Twenty-two of the 258 infants (8.5%) had anti-HBs levels < 100 mIU/mL. Of these, seven belonged to the 135 infants who received the vaccine in the anterolateral thigh muscle (5.2%) and 15 belonged to the group of 123 infants who received the vaccine in the buttock (12.2%). This difference was statistically significant (OR = 2.54, p = 0.04). Univariate analysis of the main characteristics of the infants with anti-HBs levels < 100 mIU/mL (injection site, nutritional status, interval between vaccine applications and interval between the 3rd vaccine dose and blood collection) showed that the single factor related to this type of response was the vaccination site (p = 0.04). Multivariate analysis for the control of possible confounding variables (age, sex, weight, length, interval between vaccine applications, and interval between the 3rd vaccine dose and blood collection) showed that injection into the buttock continued to be a significant independent factor associated with anti-HBs levels < 100 mIU/mL (OR = 2.60, p = 0.04). Eighty-one of the infants studied exhibited anti-HBs levels > 5,000 mIU/mL after vaccination, 36 belonging to the buttock group and 45 to the anterolateral thigh muscle group (p = 0.08).

DISCUSSION

The hepatitis B vaccine administered IM to infants was highly effective regardless of the application site. Only two infants did not exhibit seroconversion at the end of the study, each belonging to a different group. No difference in the geometric mean of anti-HBs levels > 10 mIU/mL was detected between the groups vaccinated in the anterolateral thigh muscle or in the buttock.

These results agree with previous reports on the high immunogenicity of hepatitis B vaccine in children15,16,36, but differ from reports of vaccine failure after administration in the buttocks of adults1,3,13,18,19,23,31,34. A previous study, analyzing the risk factors associated with a diminished response to hepatitis B vaccine among health professionals vaccinated in the buttocks, demonstrated that obese individuals presented an unsatisfactory immunological response35. A study using pelvic computerized tomography demonstrated that most of the IM injections in the buttocks of adults actually resulted in the inadvertent application into adipose tissue in 85.0% of males and at least 95.0% of females6. These results were extrapolated to infants and children, and recommendations were made not to inject hepatitis B vaccine into the buttocks of adults or children3.
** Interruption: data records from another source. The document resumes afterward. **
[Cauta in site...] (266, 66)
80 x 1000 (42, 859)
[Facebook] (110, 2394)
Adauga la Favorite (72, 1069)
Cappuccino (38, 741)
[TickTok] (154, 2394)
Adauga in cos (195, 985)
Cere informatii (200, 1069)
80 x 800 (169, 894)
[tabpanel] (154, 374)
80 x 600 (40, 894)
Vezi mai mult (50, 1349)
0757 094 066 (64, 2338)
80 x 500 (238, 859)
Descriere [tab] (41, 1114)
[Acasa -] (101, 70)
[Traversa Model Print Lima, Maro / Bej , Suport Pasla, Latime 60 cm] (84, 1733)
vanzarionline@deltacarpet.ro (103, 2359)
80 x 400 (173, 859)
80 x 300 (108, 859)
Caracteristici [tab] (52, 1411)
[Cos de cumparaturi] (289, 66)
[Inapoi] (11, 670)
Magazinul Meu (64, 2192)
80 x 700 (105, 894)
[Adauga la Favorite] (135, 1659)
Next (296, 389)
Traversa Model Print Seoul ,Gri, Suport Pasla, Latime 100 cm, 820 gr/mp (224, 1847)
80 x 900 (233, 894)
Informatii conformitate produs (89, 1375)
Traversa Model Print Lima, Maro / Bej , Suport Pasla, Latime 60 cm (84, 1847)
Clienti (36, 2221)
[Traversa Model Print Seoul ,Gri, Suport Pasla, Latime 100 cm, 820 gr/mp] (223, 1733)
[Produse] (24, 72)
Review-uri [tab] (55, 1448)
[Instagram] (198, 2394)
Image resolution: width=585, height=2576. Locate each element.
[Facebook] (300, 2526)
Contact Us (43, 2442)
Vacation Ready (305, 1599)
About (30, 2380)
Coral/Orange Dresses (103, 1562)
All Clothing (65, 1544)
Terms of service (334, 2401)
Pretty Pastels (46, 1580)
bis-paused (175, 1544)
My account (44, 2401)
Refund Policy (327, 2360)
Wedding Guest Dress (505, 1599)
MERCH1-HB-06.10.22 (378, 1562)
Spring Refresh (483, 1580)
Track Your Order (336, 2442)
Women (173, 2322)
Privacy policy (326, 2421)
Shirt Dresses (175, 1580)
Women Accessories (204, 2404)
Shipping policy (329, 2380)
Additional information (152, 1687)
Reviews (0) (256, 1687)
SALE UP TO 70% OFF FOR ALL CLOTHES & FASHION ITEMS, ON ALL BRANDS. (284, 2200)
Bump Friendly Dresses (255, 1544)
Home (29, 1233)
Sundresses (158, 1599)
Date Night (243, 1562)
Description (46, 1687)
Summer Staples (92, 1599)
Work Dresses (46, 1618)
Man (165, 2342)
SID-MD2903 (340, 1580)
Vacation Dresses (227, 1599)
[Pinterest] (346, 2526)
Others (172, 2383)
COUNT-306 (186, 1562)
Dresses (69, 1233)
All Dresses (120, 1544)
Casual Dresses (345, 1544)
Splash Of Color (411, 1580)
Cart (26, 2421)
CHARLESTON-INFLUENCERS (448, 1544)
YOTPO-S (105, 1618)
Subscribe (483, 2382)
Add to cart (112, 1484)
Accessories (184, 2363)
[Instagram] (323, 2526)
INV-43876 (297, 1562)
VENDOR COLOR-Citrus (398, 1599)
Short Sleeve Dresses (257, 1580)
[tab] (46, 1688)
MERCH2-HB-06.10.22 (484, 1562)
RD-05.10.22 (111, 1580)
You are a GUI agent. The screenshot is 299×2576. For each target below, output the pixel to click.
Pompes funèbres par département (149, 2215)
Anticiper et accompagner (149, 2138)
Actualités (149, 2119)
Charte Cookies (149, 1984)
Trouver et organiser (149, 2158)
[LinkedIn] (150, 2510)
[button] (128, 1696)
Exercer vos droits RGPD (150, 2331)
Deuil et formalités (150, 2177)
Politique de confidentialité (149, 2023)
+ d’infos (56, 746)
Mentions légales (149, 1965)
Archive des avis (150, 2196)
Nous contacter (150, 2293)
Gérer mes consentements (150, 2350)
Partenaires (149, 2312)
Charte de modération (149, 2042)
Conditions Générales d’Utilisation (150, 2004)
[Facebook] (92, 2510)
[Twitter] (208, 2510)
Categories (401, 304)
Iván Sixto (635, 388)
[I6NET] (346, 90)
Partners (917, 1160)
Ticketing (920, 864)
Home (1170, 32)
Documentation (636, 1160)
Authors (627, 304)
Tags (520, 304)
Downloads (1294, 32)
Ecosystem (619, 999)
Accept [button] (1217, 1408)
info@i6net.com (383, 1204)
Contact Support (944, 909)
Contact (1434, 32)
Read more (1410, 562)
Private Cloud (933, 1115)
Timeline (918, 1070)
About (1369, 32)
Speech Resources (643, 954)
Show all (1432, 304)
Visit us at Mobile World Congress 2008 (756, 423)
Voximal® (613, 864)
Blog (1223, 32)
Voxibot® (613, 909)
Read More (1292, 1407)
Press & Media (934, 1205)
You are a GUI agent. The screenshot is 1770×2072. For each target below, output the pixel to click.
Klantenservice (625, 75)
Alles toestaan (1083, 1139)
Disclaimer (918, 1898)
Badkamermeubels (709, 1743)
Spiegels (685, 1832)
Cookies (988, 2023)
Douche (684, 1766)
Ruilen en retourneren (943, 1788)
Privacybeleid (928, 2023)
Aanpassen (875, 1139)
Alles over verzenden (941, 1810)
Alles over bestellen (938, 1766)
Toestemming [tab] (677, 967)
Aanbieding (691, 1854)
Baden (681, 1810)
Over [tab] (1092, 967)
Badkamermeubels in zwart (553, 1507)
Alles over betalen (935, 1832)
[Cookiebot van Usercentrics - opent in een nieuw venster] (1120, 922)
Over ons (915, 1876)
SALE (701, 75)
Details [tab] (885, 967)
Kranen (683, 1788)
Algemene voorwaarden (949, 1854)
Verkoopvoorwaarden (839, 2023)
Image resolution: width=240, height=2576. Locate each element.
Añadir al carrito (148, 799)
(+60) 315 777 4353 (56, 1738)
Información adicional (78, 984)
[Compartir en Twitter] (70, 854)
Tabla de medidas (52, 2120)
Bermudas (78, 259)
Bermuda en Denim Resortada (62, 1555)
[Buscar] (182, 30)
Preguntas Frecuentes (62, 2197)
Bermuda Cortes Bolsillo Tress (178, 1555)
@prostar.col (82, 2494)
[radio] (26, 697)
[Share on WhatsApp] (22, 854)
In the present study, the WH and HA indices, expressed as Z-scores37, were similar in the two groups studied, even for infants presenting anti-HBs levels < 100 mIU/mL. Comparison of the risk of vaccine failure (anti-HBs < 10 mIU/mL) with respect to the nutritional profile of each study group was not performed due to the small number of infants presenting this response (one child in each group).

The fact that the two groups showed a similar proportion of seroconversion may be of practical importance since not all public health units in developing countries are staffed by workers trained in administering IM injections into the anterolateral thigh muscle. If the buttock is considered a possible alternative for hepatitis B vaccine administration, many operational and cultural problems may be avoided, eliminating possible delays in the implementation of infant immunization against hepatitis B.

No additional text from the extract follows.